GridPoint has released a new version of its software with new home energy and utility load management capabilities and a way to integrate an older "smart meter" technology into its platform – and it has landed a marketing agreement that could lead to deals with utilities interested in using it.

The Arlington, Va.-based startup said Monday that it has a marketing alliance with Hometown Connections. Hometown is a services subsidiary that represents about 650 members of the American Public Power Association, a trade group for the about 2,000 publicly owned utilities around the country.

Those smaller utilities serve about 45 million customers across the country. While the announcement didn't mention any sales of GridPoint's software, it did say that it will provide "favorable commercial terms" and set GridPoint as Hometown Connection's "exclusive smart grid software platform provider," the company announced.

GridPoint is promising utilities a software suite that ties together energy efficiency, load management, the integration of distributed energy sources like solar and wind power and the management of energy storage and electric vehicles.

________________________

Things to do »
1 – Name every organization mentioned in the GridPoint article.
2 – According to the GridPoint article, about how many customers do the smaller, publicly owned utilities serve?
3 – Carry the GridPoint article forward from its last sentence.
The listing after this point is separate material with no connection to the GridPoint article.

________________________

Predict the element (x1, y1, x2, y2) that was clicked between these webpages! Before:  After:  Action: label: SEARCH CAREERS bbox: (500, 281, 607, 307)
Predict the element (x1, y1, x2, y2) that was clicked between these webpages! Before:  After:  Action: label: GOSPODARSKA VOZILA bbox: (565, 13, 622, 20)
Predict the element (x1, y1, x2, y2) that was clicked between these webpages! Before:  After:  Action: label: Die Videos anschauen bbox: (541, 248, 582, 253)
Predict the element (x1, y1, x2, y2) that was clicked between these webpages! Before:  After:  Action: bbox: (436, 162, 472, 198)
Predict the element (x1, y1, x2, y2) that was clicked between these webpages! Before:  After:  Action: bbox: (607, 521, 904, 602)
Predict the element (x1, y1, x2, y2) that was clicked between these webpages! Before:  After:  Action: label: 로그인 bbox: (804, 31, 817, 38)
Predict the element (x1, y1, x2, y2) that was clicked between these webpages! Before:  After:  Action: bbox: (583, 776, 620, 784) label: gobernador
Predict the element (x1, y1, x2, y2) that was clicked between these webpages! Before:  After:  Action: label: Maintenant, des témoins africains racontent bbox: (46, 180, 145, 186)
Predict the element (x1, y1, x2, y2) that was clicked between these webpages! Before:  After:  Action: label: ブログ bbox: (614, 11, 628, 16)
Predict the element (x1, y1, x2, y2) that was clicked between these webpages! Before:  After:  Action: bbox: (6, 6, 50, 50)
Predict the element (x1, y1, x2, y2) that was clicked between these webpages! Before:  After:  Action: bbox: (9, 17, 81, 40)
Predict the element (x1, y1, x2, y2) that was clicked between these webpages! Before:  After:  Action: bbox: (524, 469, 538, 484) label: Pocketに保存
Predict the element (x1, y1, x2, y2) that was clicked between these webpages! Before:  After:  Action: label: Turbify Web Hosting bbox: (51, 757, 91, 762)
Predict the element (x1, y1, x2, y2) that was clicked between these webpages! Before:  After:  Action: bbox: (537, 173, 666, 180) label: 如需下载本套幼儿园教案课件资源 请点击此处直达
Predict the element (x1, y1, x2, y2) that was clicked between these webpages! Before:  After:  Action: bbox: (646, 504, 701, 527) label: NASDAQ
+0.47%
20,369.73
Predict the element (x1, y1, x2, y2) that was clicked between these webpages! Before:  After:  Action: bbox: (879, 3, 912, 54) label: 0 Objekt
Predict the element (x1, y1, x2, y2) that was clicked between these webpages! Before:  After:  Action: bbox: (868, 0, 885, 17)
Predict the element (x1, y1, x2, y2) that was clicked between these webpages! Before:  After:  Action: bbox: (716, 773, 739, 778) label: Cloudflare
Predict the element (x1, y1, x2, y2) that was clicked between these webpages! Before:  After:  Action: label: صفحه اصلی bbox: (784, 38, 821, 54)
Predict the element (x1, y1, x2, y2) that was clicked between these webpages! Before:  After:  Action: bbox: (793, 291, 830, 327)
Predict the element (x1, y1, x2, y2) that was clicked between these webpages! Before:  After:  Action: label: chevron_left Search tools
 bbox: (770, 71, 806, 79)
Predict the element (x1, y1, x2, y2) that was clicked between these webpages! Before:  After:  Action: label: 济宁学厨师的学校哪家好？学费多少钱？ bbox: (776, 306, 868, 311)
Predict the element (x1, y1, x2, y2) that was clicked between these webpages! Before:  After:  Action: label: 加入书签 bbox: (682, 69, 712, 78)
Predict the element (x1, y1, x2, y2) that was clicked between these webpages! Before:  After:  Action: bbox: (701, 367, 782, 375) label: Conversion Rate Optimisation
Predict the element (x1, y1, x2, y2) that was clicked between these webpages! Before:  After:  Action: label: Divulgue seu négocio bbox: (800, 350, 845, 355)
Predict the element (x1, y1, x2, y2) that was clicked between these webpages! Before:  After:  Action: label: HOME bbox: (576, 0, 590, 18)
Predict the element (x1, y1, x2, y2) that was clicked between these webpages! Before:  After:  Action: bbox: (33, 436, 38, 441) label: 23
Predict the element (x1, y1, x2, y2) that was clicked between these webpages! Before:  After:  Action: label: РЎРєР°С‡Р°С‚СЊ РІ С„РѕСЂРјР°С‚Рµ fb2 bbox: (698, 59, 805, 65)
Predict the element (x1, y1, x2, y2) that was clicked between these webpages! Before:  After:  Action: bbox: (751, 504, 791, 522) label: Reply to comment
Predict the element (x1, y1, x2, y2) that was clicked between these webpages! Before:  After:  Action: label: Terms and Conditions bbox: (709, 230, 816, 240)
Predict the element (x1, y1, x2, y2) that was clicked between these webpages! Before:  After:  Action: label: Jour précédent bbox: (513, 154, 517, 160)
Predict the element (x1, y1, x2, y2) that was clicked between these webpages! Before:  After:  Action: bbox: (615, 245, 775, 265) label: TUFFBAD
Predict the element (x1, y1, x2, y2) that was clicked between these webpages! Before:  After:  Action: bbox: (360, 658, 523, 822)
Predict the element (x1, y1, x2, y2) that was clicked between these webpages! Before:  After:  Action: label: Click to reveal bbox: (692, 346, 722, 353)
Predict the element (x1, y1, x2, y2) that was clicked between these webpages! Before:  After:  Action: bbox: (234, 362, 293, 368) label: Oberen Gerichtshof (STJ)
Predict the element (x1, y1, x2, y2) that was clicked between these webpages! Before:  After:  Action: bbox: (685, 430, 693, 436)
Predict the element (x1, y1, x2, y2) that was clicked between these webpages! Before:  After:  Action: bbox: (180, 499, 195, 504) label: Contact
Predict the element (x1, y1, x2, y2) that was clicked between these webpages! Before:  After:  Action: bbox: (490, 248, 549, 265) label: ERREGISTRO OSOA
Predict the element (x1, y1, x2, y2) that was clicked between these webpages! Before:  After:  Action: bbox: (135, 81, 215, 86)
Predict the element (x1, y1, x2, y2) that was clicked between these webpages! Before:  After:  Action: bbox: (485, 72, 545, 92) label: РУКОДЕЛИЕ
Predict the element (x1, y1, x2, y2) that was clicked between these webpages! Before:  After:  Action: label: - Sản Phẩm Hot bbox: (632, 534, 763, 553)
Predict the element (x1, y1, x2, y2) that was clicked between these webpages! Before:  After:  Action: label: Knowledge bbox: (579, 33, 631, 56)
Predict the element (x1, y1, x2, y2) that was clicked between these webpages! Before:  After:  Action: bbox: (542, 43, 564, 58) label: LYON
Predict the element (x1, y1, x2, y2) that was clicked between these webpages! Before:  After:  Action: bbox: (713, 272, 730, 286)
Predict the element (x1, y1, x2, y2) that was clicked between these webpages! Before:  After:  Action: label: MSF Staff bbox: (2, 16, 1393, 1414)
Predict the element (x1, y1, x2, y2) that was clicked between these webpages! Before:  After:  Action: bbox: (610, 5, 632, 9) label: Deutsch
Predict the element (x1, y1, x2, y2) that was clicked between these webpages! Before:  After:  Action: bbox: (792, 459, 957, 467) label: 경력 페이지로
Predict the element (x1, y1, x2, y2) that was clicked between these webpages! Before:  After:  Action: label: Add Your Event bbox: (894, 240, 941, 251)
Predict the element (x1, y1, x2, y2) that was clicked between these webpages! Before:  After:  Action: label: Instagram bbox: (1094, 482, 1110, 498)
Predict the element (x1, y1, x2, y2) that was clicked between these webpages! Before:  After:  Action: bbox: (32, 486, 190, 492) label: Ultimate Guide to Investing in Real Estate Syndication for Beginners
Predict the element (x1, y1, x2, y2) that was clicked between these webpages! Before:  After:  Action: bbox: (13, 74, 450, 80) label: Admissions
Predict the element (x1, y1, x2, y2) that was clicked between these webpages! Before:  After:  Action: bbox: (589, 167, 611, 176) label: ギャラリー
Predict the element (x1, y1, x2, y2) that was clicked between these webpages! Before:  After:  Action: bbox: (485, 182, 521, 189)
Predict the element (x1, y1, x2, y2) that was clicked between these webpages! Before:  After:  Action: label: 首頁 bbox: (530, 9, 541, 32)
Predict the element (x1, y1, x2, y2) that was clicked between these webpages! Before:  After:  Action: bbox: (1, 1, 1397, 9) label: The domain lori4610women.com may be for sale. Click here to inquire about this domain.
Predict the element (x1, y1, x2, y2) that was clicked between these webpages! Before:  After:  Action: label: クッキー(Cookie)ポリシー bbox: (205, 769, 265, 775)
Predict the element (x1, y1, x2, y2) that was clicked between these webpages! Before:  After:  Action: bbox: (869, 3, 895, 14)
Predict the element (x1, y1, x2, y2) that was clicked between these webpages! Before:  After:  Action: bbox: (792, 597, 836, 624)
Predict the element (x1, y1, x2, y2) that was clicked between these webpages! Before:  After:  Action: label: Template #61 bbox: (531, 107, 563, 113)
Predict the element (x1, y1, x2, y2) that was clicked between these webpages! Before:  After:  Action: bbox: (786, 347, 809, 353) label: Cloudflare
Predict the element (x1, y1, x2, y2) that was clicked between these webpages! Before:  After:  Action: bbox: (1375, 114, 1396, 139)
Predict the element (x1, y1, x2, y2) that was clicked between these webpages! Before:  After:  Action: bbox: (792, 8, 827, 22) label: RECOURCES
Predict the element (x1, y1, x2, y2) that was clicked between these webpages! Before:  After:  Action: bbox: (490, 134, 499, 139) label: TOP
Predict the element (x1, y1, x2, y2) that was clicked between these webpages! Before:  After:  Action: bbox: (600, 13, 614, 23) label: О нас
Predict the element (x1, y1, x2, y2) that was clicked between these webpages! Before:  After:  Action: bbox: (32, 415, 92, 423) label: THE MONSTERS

________________________

Answer set »
1 – GridPoint, Hometown Connections, American Public Power Association

2 – About 45 million customers across the country.

3 –
It's raised a lot of money to do it – more than $220 million since its 2003 founding. Its last round for $120 million in September was among the biggest yet for a smart grid startup, and helped it buy car charging technology developer V2Green and promise more acquisitions to come (see GridPoint Gets $120M, Buys V2Green).

Now the question is, which utilities are interested in buying what GridPoint has to sell? Like some of its fellow smart grid startups, GridPoint has been involved in some large-scale pilot projects – in its case, with Xcel Energy, Duke Energy and Austin Energy – but has yet to announce a large-scale commercial deployment of its software.

Those pilot projects include Xcel Energy's $100 million SmartGridCity project and another project to manage large-scale energy storage for a wind farm (see GridPoint to Manage Wind Power Battery Storage).

It is also playing a role in Austin Energy's Pecan Street Project, which is in its early stages, and is involved in an electric car-charging project with Duke Energy (see Top Ten Smart Grid: Utilities).

GridPoint's experience in those pilots, along with conversations with potential customers, have led to some of the new features of GridPoint's "Platform 3.0" version of its software it announced this week, Jeff Ross, head of marketing, said Tuesday.

Given that this is likely the first step utilities will want to take with their smart grid deployments, it makes sense. After all, among the most pressing challenges utilities face today is curbing peak power demand – the spike in power use that mostly during hot summer days when lots of air conditioners come on at once.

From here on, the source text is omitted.